The existing data warehouse cluster remains available for read operations while a new data warehouse cluster gets created during scaling operations. When the new data warehouse cluster is ready, your existing data warehouse cluster will be temporarily unavailable while the canonical name record of the existing data warehouse cluster is flipped to point to new data warehouse cluster. This period of unavailability typically lasts only a few minutes, and will occur during the maintenance window for your data warehouse cluster, unless you specify that the modification should be applied immediately. Amazon Redshift moves data in parallel from the compute nodes in your existing data warehouse cluster to the compute nodes in your new cluster. This enables your operation to complete as quickly as possible.
Amazon Redshift uses industry-standard SQL and is accessed using standard JDBC and ODBC drivers. We have validated integrations with popular BI and ETL vendors. You can also go to AWS Marketplace to deploy solutions designed to work with Amazon Redshift. Here, instead of spending time integrating a variety of technologies to build a complete BI stack, you can find solutions from third party ETL and BI vendors that can be automatically deployed and configured in minutes.

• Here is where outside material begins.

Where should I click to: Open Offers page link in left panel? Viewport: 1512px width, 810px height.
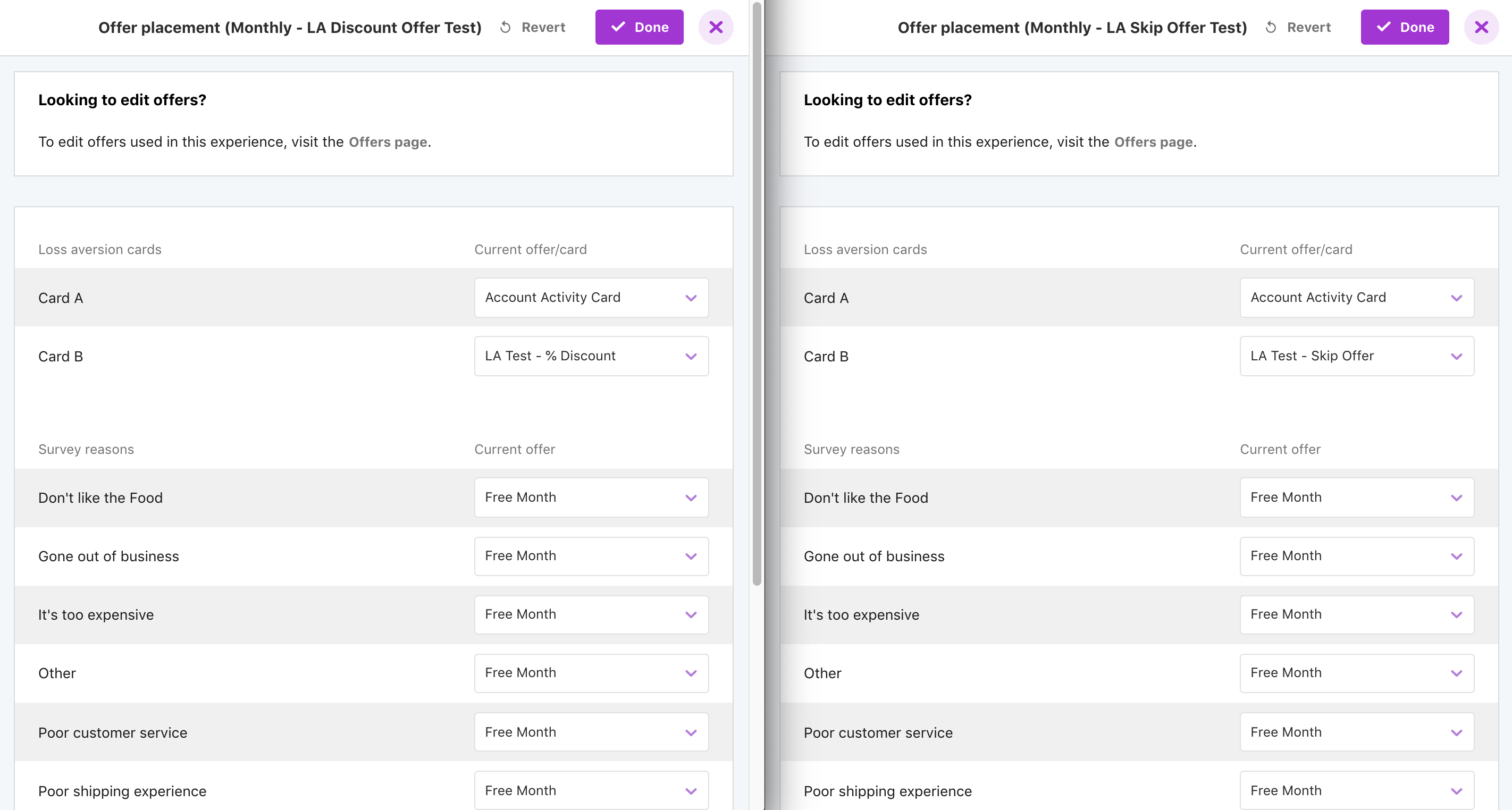click(388, 142)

Metrics for compute utilization, memory utilization, storage utilization, and read/write traffic to your Amazon Redshift data warehouse cluster are available free of charge via the AWS Management Console or Amazon CloudWatch APIs. You can also add additional, user-defined metrics via Amazon Cloudwatch’s custom metric functionality. In addition to CloudWatch metrics, Amazon Redshift also provides information on query and cluster performance via the AWS Management Console. This information enables you to see which users and queries are consuming the most system resources and diagnose performance issues. In addition, you can see the resource utilization on each of your compute nodes to ensure that you have data and queries that are well balanced across all nodes.
You can think of the Amazon Redshift maintenance window as an opportunity to control when data warehouse cluster modifications (such as scaling data warehouse cluster by adding more nodes) and software patching occur, in the event either are requested or required. If a "maintenance" event is scheduled for a given week, it will be initiated and completed at some point during the thirty-minute maintenance window you identify.

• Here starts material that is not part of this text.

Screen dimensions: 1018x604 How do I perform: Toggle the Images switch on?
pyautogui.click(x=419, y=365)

Required patching is automatically scheduled only for patches that are security and durability related. Such patching occurs infrequently (typically once every few months). If you do not specify a preferred weekly maintenance window when creating your data warehouse cluster, a default value will be assigned. If you wish to modify when maintenance is performed on your behalf, you can do so by modifying your data warehouse cluster in the AWS Management Console or by using the ModifyCluster API. Each of your data warehouse clusters can have different preferred maintenance windows.